Segment Open

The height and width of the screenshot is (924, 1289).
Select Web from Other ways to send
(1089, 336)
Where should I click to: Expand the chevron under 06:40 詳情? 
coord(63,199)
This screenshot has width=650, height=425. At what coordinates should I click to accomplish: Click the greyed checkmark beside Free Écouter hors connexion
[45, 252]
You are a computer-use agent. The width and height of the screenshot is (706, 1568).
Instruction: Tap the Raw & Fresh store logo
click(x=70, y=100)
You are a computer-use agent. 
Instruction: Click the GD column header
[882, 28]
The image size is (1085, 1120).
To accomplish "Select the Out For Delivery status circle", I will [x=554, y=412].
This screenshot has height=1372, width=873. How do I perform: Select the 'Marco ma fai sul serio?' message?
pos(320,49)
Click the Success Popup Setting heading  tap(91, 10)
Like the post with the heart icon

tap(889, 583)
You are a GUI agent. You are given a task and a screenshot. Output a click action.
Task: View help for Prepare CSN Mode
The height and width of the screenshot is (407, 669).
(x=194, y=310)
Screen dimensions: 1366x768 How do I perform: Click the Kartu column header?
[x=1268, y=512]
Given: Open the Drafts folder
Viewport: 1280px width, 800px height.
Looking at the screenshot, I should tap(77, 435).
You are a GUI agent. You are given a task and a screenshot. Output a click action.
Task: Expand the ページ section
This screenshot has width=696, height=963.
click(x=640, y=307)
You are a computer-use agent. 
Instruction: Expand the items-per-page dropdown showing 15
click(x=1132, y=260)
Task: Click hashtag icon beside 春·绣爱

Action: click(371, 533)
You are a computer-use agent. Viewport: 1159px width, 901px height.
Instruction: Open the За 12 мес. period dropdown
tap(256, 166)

Segment Closed

> **PROBLEM TO WORK ON**
Restate the entries above. Match them exactly.

> **RESULT FOR THIS EXERCISE**
The height and width of the screenshot is (924, 1289).
Select Web from Other ways to send
(1089, 336)
Where should I click to: Expand the chevron under 06:40 詳情? 
coord(63,199)
This screenshot has width=650, height=425. At what coordinates should I click to accomplish: Click the greyed checkmark beside Free Écouter hors connexion
[45, 252]
You are a computer-use agent. The width and height of the screenshot is (706, 1568).
Instruction: Tap the Raw & Fresh store logo
click(x=70, y=100)
You are a computer-use agent. 
Instruction: Click the GD column header
[882, 28]
The image size is (1085, 1120).
To accomplish "Select the Out For Delivery status circle", I will [x=554, y=412].
This screenshot has height=1372, width=873. How do I perform: Select the 'Marco ma fai sul serio?' message?
pos(320,49)
Click the Success Popup Setting heading  tap(91, 10)
Like the post with the heart icon

tap(889, 583)
You are a GUI agent. You are given a task and a screenshot. Output a click action.
Task: View help for Prepare CSN Mode
The height and width of the screenshot is (407, 669).
(x=194, y=310)
Screen dimensions: 1366x768 How do I perform: Click the Kartu column header?
[x=1268, y=512]
Given: Open the Drafts folder
Viewport: 1280px width, 800px height.
Looking at the screenshot, I should tap(77, 435).
You are a GUI agent. You are given a task and a screenshot. Output a click action.
Task: Expand the ページ section
This screenshot has width=696, height=963.
click(x=640, y=307)
You are a computer-use agent. 
Instruction: Expand the items-per-page dropdown showing 15
click(x=1132, y=260)
Task: Click hashtag icon beside 春·绣爱

Action: click(371, 533)
You are a computer-use agent. Viewport: 1159px width, 901px height.
Instruction: Open the За 12 мес. period dropdown
tap(256, 166)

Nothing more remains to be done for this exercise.